Raduno degli alpini, oggi il gran finale

Inaugurato il parco intitolato alla divisione Julia e ai battaglioni che si sacrificarono in Russia
TERAMO. Scende oggi il sipario sulla tre giorni dedicata agli alpini in città. Ieri pomeriggio, nei pressi della baita alpina di viale Cavour, si è svolta l'inaugurazione del parco intitolato alla divisione Julia, al 9° reggimento alpini e ai battaglioni L'Aquila, Val Cismon e Vicenza, ovvero i reparti che si sacrificarono in Russia per coprire la ritirata del Corpo d'armata italiano.
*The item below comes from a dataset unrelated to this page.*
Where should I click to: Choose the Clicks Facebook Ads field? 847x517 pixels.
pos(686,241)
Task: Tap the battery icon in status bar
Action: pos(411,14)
Il parco, al cui interno c'è un monumento che raffigura un alpino che tende la mano ad un bambino, è stato realizzato dalle penne nere teramane a conclusione di un progetto partito nel 2020.
Hanno preso parte alla cerimonia, tra gli altri, il capogruppo degli alpini di Teramo Tonino Di Carlo, il sindaco Gianguido D'Alberto, l'assessore Domenico Sbraccia e il consigliere comunale e provinciale Flavio Bartolini. «Abbiamo sostenuto fortemente questa tre giorni carica di significati», dichiara D'Alberto, «e siamo grati agli alpini per tutto quello che fanno. È giusto e doveroso che le istituzioni siano al loro fianco».
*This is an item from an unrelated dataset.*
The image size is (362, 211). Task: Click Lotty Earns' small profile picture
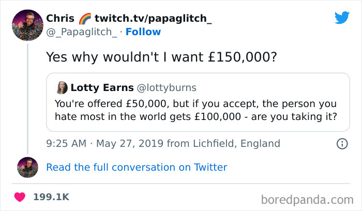click(x=62, y=87)
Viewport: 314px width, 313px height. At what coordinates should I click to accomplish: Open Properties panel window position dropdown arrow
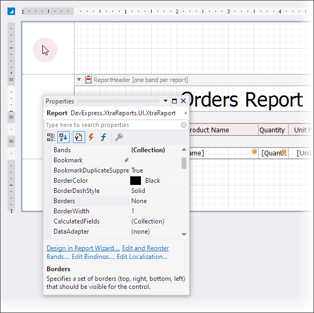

Il ricco programma del sabato si è aperto alla baita con un convegno che ha visto gli interventi del docente Lino Befacchia sul tema dell'emigrazione in Abruzzo e del tenente colonnello del 9° reggimento alpini dell'Aquila Pietro Piccirilli sulla rievocazione della campagna di Russia. Al termine del convegno è stata assegnata all'istituto comprensivo Don Lorenzo Milani di Pizzoli (L'Aquila) la borsa di studio "I miei valori, i nostri valori". È stato proiettato un video, realizzato dalle classi terze dell'istituto, incentrato sui valori universali della pace e della fratellanza. La consegna del premio è avvenuta alla presenza di Carlo Balestra, vice presidente nazionale dell'Ana (Associazione nazionale alpini), e dei docenti coinvolti nel progetto. Oggi, a conclusione dell'evento, sarà una giornata da ricordare per gli alpini arrivati in città da tutta la regione e da altre parti d'Italia. Il momento più atteso è previsto dalle 8.30 con lo storico ritorno a distanza di 28 anni alla caserma Grue (attuale sede del comando provinciale dei vigili del fuoco), dove fino al 1996 era ospitata la 61esima compagnia alpini.
L'ammassamento nel piazzale della struttura di via Diaz precederà l'alzabandiera, la deposizione di una corona al monumento presente in caserma e l'inizio di una sfilata (ore 9.45) che arriverà in piazza Martiri della Libertà, dove verrà sancito il gemellaggio tra il gruppo Ana di Teramo e quello dell'Umbria.